▸ **What is required**:
Pictures are to be left out; every line from the one that holds "Collapse the exer2 folder" to the end of the data is to be retyped exactly.

▸ **Listed records**:
====

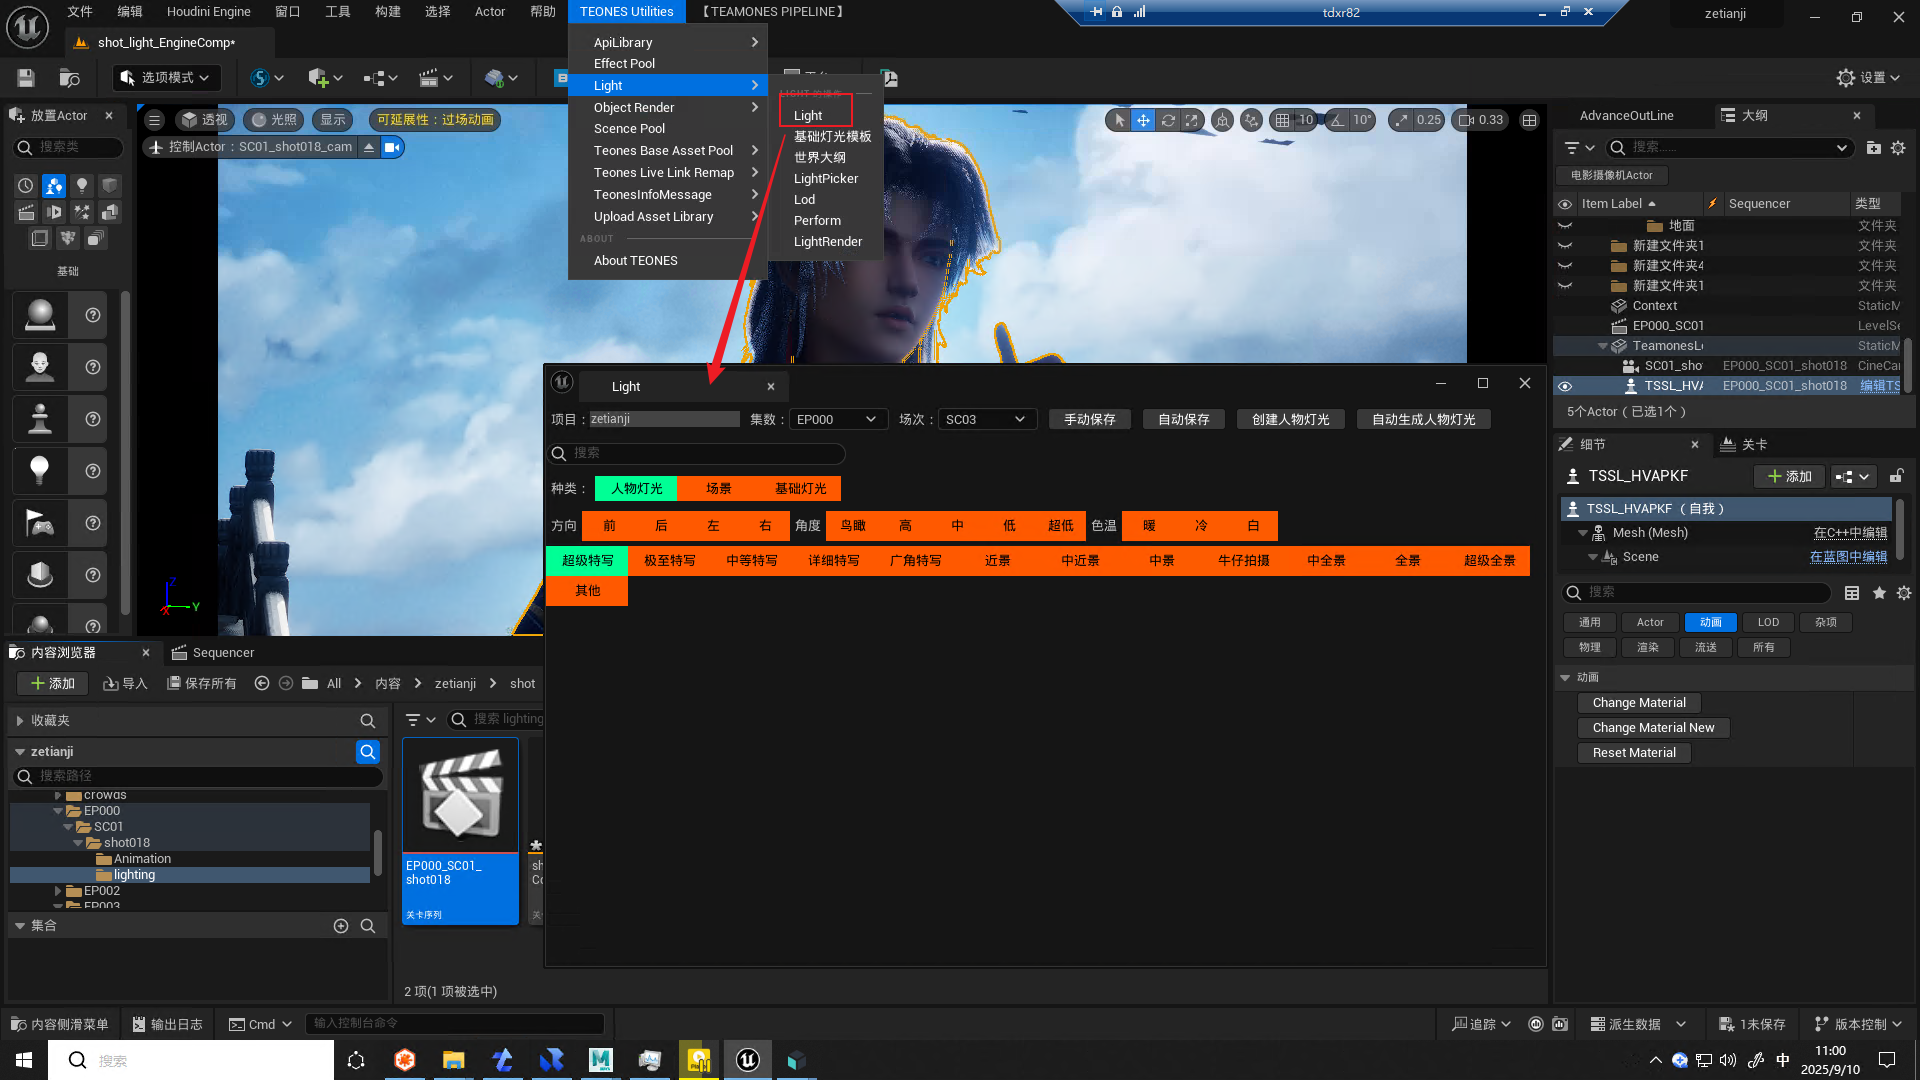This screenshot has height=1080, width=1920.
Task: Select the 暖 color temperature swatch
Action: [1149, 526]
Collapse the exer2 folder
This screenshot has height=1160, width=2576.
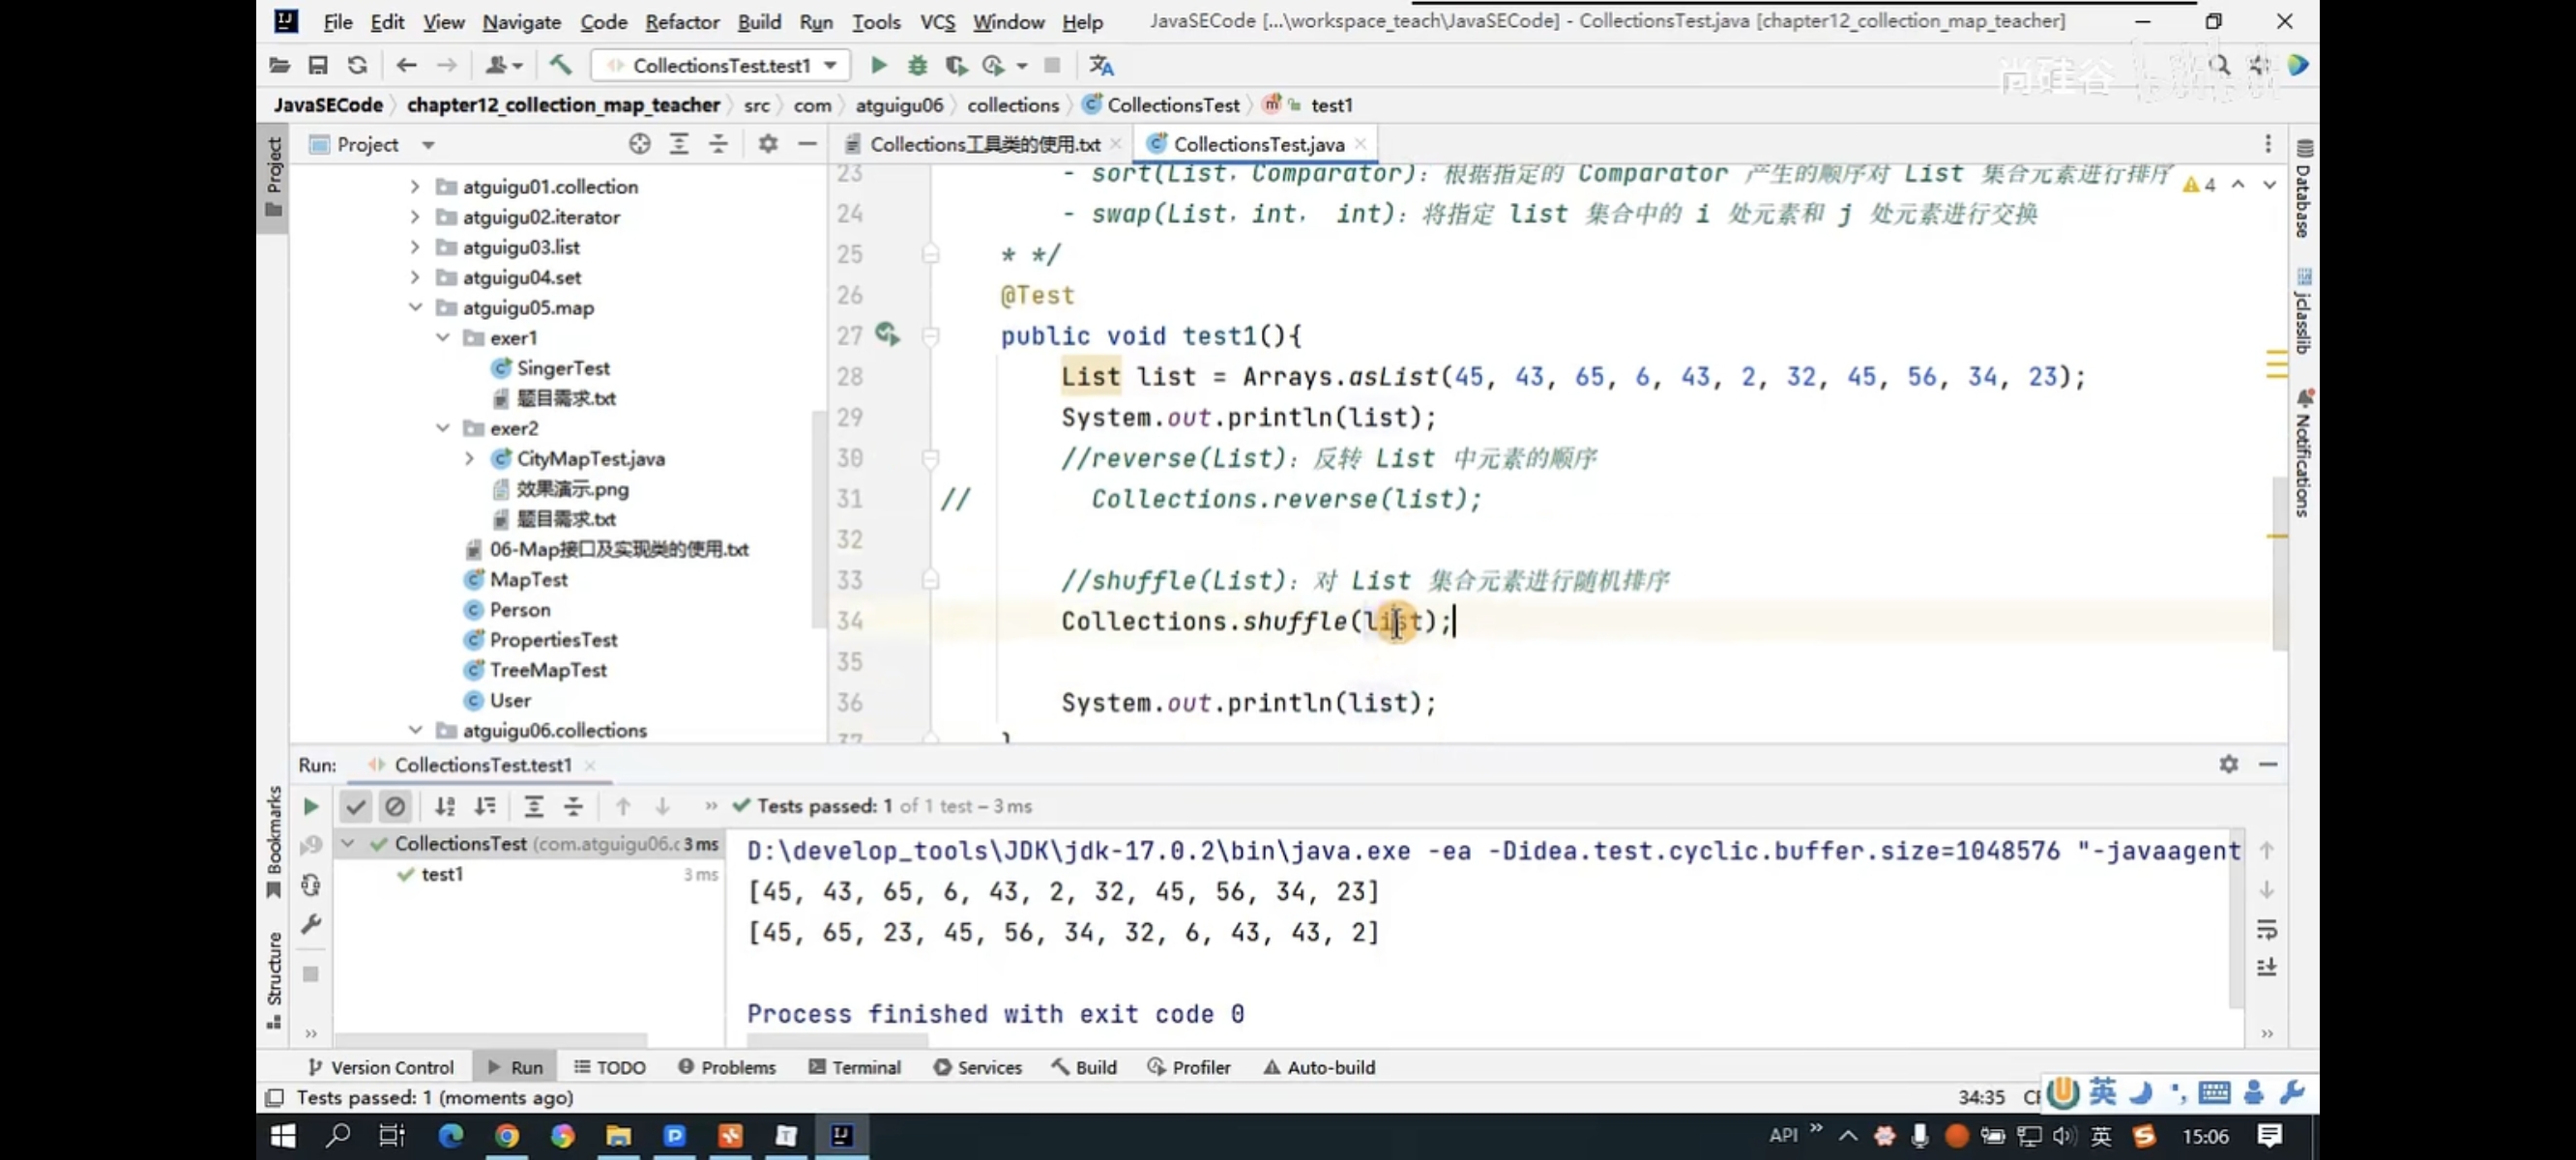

====

▸ **Written response**:
Collapse the exer2 folder
This screenshot has height=1160, width=2576.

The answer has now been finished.